Secondo una recente indagine condotta a livello nazionale, in Italia solo il 10% dei dentisti utilizza il lasere per diagnosticare e curare alcune delle più diffuse patologie. Al contrario, è molto difuso in oculistica e dermatologia. Eppure, nell’odontoiatria moderna i vari tipi di laser permettono sia diagnosi precoci delle carie, attraverso la cosiddetta transilluminazione, sia la possibilità di effettuare terapie efficaci e poco invasive. Utilizzare una sorgente laser, per esempio, consente di diagnosticare una carie nella sua fase inziale, anche senza l’ausilio dei raggi X.

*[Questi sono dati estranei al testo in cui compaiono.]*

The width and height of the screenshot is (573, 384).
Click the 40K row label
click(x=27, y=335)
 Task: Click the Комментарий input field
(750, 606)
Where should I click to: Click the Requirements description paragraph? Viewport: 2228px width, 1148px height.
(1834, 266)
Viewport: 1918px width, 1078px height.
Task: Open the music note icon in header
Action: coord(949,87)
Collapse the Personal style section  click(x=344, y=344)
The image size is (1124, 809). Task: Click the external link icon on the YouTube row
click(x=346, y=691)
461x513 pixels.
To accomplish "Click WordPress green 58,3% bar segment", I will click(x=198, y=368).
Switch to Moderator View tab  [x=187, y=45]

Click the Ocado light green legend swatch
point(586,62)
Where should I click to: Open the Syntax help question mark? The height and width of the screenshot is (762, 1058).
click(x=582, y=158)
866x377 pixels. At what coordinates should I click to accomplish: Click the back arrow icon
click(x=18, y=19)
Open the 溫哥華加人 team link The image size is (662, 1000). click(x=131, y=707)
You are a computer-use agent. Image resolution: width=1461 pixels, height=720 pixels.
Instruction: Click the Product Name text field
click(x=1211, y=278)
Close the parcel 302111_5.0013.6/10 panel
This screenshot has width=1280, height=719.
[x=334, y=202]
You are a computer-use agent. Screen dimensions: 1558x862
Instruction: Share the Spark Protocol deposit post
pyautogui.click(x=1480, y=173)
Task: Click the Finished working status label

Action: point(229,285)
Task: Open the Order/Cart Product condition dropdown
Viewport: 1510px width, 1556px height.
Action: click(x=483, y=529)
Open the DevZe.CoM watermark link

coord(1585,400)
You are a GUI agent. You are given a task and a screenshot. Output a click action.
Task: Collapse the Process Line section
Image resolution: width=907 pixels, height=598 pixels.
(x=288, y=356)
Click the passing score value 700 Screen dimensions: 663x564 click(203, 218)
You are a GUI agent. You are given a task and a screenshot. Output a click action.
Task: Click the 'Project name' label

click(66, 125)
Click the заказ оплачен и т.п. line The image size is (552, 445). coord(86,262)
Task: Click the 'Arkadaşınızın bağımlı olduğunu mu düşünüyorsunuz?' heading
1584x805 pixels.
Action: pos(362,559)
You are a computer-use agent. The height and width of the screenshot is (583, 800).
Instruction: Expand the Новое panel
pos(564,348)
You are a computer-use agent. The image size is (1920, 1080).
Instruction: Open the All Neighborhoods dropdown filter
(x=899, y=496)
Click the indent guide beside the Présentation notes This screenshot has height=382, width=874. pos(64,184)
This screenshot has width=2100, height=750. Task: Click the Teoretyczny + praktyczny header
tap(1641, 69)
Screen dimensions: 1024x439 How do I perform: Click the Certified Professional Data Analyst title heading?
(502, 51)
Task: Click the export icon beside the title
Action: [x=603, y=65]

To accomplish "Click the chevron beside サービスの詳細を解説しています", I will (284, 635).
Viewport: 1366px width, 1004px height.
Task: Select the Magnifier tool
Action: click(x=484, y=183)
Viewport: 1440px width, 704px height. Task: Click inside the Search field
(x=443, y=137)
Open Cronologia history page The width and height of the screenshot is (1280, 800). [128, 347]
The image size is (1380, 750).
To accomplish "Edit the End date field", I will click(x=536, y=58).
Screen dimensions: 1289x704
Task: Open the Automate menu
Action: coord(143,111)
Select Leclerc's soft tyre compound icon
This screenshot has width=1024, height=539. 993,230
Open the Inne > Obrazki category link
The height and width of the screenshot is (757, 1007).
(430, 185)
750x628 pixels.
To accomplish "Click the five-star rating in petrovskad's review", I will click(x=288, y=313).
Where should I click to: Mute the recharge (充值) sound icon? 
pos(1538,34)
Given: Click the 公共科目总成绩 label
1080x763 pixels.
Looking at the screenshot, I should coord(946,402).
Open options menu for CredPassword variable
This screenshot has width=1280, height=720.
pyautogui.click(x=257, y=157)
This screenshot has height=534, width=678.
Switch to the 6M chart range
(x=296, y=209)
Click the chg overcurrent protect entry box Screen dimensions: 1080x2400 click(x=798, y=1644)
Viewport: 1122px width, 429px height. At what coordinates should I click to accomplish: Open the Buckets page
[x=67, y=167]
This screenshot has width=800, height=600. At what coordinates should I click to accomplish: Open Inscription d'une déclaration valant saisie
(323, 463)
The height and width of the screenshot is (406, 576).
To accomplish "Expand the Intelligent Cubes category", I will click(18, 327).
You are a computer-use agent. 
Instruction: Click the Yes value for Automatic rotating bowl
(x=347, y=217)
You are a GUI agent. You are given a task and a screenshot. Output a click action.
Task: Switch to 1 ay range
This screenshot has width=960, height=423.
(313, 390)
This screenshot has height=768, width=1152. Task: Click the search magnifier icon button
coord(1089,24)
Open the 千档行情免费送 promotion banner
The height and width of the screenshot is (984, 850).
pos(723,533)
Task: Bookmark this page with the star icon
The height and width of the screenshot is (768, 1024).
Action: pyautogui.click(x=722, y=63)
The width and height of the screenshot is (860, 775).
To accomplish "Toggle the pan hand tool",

Questo tipo di approccio consente al dentista di individuare lesioni assolutamente irriconoscibili a occhio nudo. L’utilizzo di questi dispositivi nell’ambito della diagnostica, inoltre, evita l’abuso di raggi X specialmente ai danni di bambini e donne in gravidanza. Per quanto riguarda la terapia, invece, poter fare piccoli interventi, in alcuni casi persino senza anestesia è un grande vantaggio. Si può utilizzare il laser al posto del bisturi, senza far sanguinare i tessuti (capacità di cauterirrazione) e senza dover suturare. Chiaramente, in base al tipo di intervento necessario è possibile individuare la tipologia di laser necessaria: in odontoiatria a erbium yag o a diodi.

Di questo e altre tematiche legate all’utilizzo del laser si è parlato nell’ultimo workshop organizzato da Kavo, società tedesca leader nella produzione di apparecchiature odontoiatriche e Aiola (Accademia italiana di odontoiatria). Al seminario sono intervenuti Saverio Capodiferro, esperto in materia di terapia; Valerio Prtipilo, nuovo presidente dell’Aiola e Alesandro Cannarozzo, responsabile commerciale Kavo Italia del gruppo Danaher.